You might be surprised to learn that, whatever UK Free TV, the government, the regulator Ofcom and others have been saying about the digital switchover set to start in November 2008 (so that 98.5% of the population will get a Freeviwe service by 2013) the frequencies have not been agreed with our European neighbours France, the Netherlands, Belgium and the Republic of Ireland.
However, television signals are no respecters of arbitrary political international borders. As many have found out, hot weather and high pressure can cause signals that would normally leak into space to rebound around the planet. This can cause interference to analogue signals and the complete loss of digital ones.
Now UK delegation to the International Telecommunication Unions (ITU) Regional Radiocommunication Conference (RRC-06) in Geneva have got required agreement and also the go-ahead for the expansion of digital radio.
Ex-advertising boss, and outgoing Ofcom Chief Executive Stephen Carter said: "This accelerates the move to all-digital broadcasting.

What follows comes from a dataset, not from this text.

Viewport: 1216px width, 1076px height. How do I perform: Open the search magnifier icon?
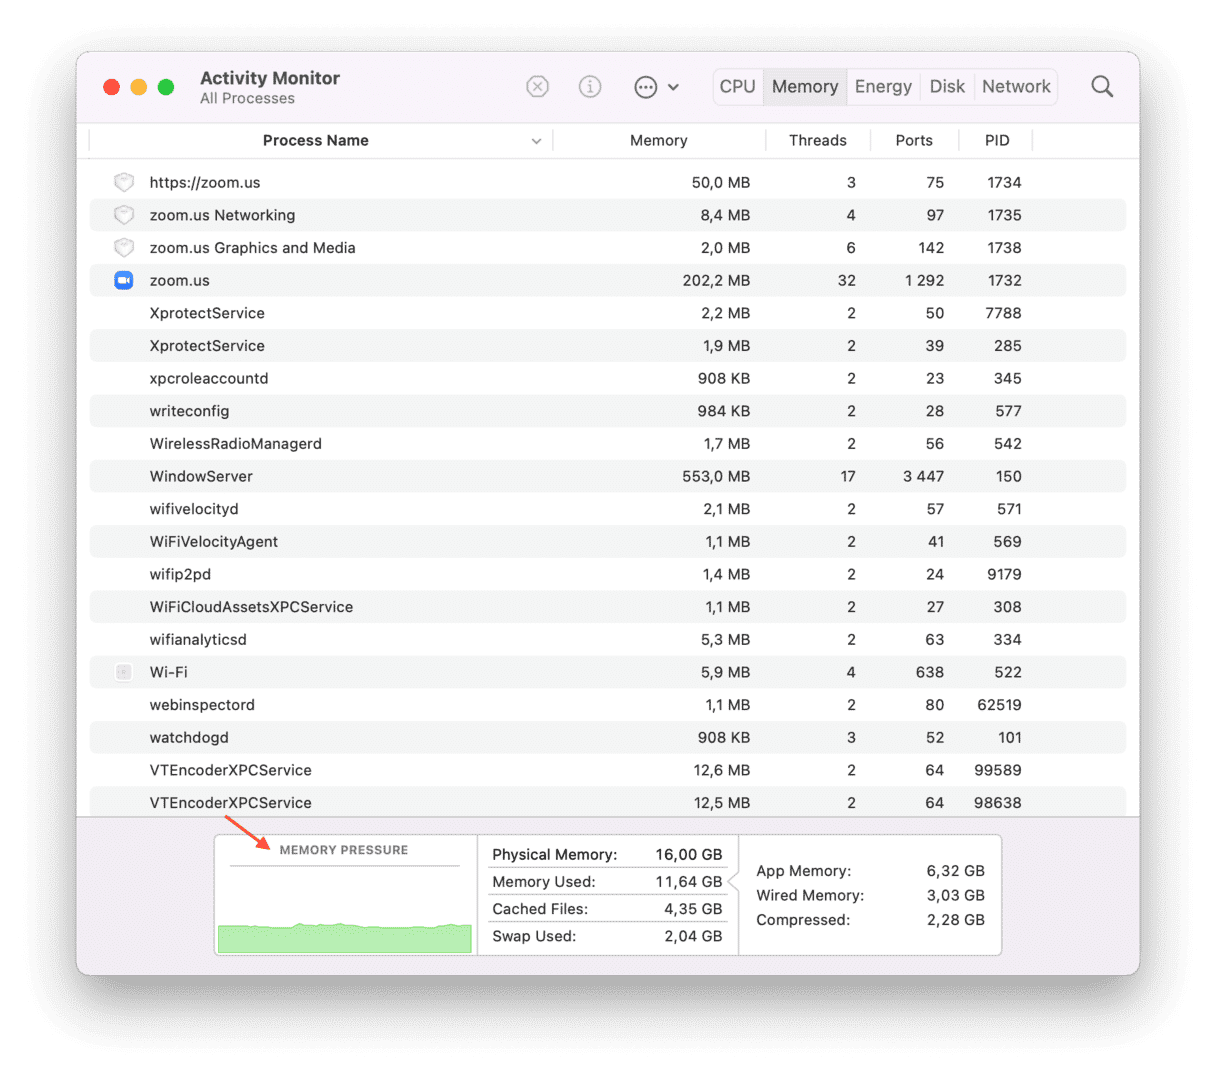1102,87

After months of detailed negotiations involving more than 100 countries, this successful outcome is testament to the hard work and dedication of the UK delegation."
Ofcom today reconfirmed that 98.5% of the UK's population will get the three public service television multiplexes (1, 2 and B) and that 90% will get the full Freeview service. This means that 907,000 people will not have any terrestrial television service after 2012 and just over 6 million people will not get multiplexes A, C and D.
They also note that they can now sell off the freed up television transmission frequencies (aside from those used for radar and space telescopes) to provide income for the government after 2012.